"Really? You put the blame on the viewers for sagging ratings?" she wrote. "I blame the networks for changing their schedules. For example: The Mentalist is a great show. I never missed an episode when it was on Thursday night at 10 p.m. Then CBS changed it to Sunday night. I tune in at 9:00 for The Good Wife and The Amazing Race is still on. Why? Because all through the Fall, football runs late. Then when football season is over, golf or some other sport that is on in the afternoon runs late.
"So, maybe The Amazing Race is over at 9:10, or maybe it is over at 9:45 or 9:50. That means The Mentalist won't end until 11:10, 11:45 or 11:50. . . . I set the DVR, but the DVR doesn't know the show starts late.
"Revenge is another show whose fanbase was probably lost when it was switched to Sunday night.
"The other reason shows lose viewers? The networks have gone 'cable' with their 'short seasons.' Somewhere around November we'll hear an announcement that says, 'This is the conclusion of our Winter season. Join us in February (or January or March) when (insert show title here) returns with all new episodes for the Spring season.' When a show goes on hiatus in the Winter, viewers will change the channel and maybe find something they like better and never return."
Like I said, fickle.
The return of junk TV. The Disney Channel announced this week that it is producing another teen version of Win, Lose or Draw. If that title doesn't bring back warm memories, you've made better use of your time on this earth than I.
Win, Lose or Draw was a late-'80s game show "invented" by Burt Reynolds. (It was a blatant ripoff of Pictionary.) Bert Convy hosted the doodling contest with celebrity guests like Betty White, Barbara Eden, Ricardo Montalban, Linda Blair, Donna Pescow, and, in the most risible episodes, Reynolds with sidekick Dom DeLuise.

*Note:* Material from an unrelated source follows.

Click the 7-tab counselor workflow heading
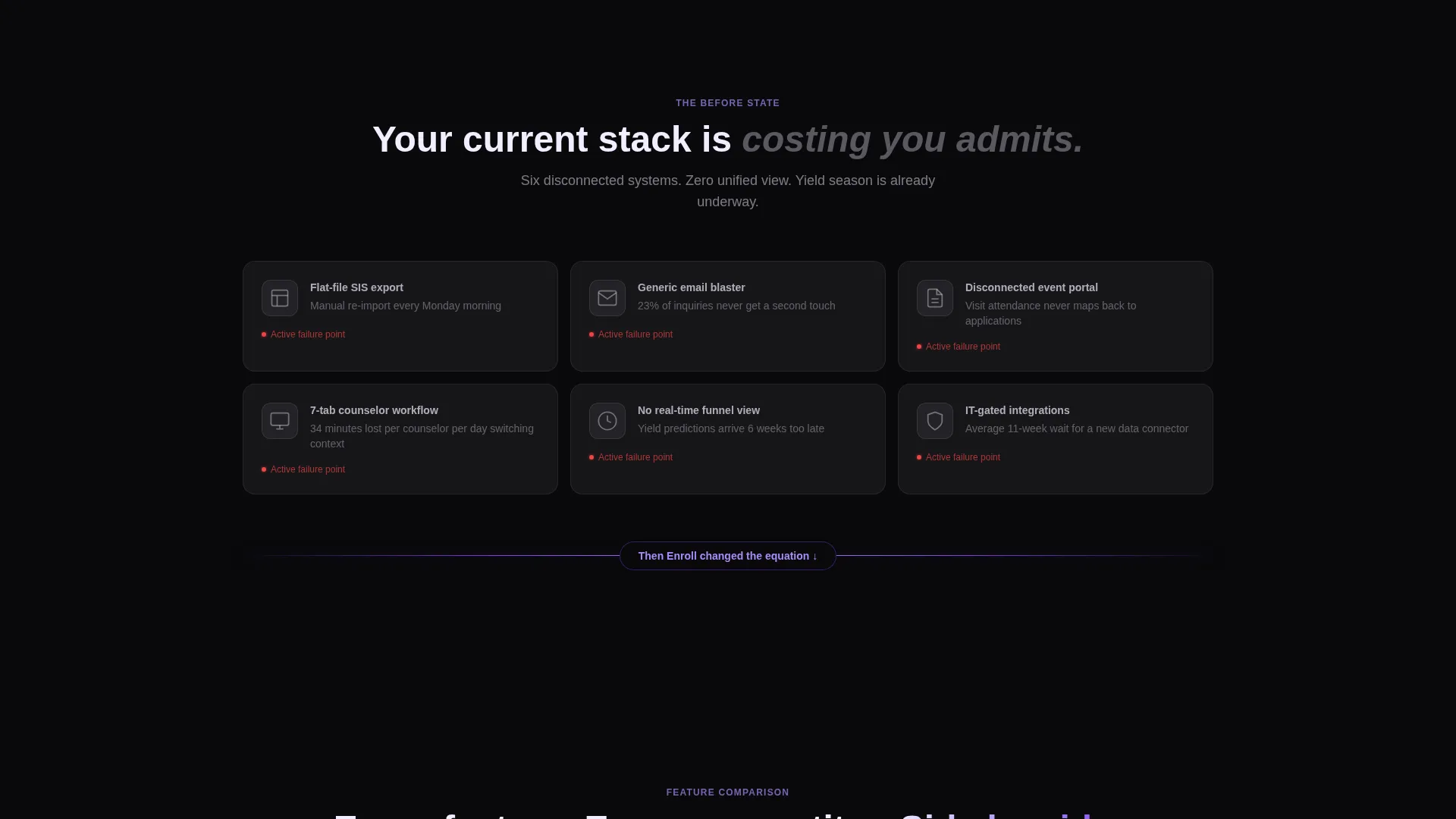Screen dimensions: 1456x819 tap(374, 410)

It was the pinnacle of junk culture and a thoroughly good (waste of) time.
You heard? I was catching up on a few DVRed episodes of Scandal (hey, if I don't watch them consecutively, I can't follow the plot from week to week) and was delighted to see Jay Jackson in a cameo as a serious news anchor.

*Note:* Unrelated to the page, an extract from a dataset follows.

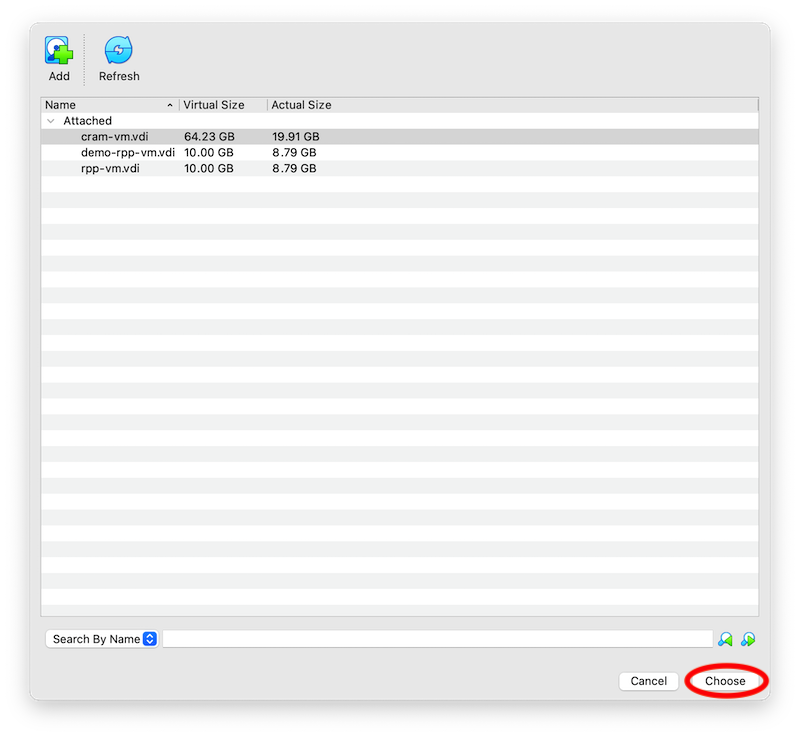Click the Refresh media icon
The height and width of the screenshot is (737, 800).
119,50
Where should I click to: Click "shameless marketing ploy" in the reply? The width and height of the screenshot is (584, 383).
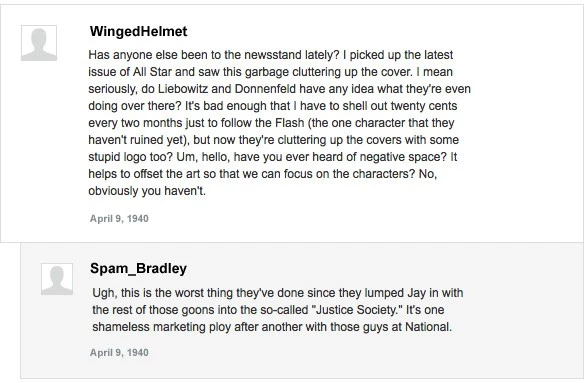156,327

It was an inside-TV joke, as Jackson is best known as Parks and Recreation's Perd Hapley, the most clueless TV newsman since Ted Baxter.
Adios, again. This is by way of a correction, I guess. Last week I wrote a blog post with the headline "Louie's Last Dive" about Louie Anderson's seismic elimination from Splash.
But this week, he was back again after beauty queen Katherine Webb withdrew (she had a note from her doctor).
Proudly proclaiming that he had slimmed down to 399 pounds, Anderson ended up in a dive-off with soccer's Brandi Chastain. But rather than go off the 10-meter board again, a spectacle that looked like a bulging sack of potatoes being hurled off a roof, Louie conceded, proving once again that self-preservation is the better part of valor.
Splash host Joey Lawrence spoke for all of us when he said, "Louie, you won our hearts the first time you took a dive. Tonight, you have won our hearts forever."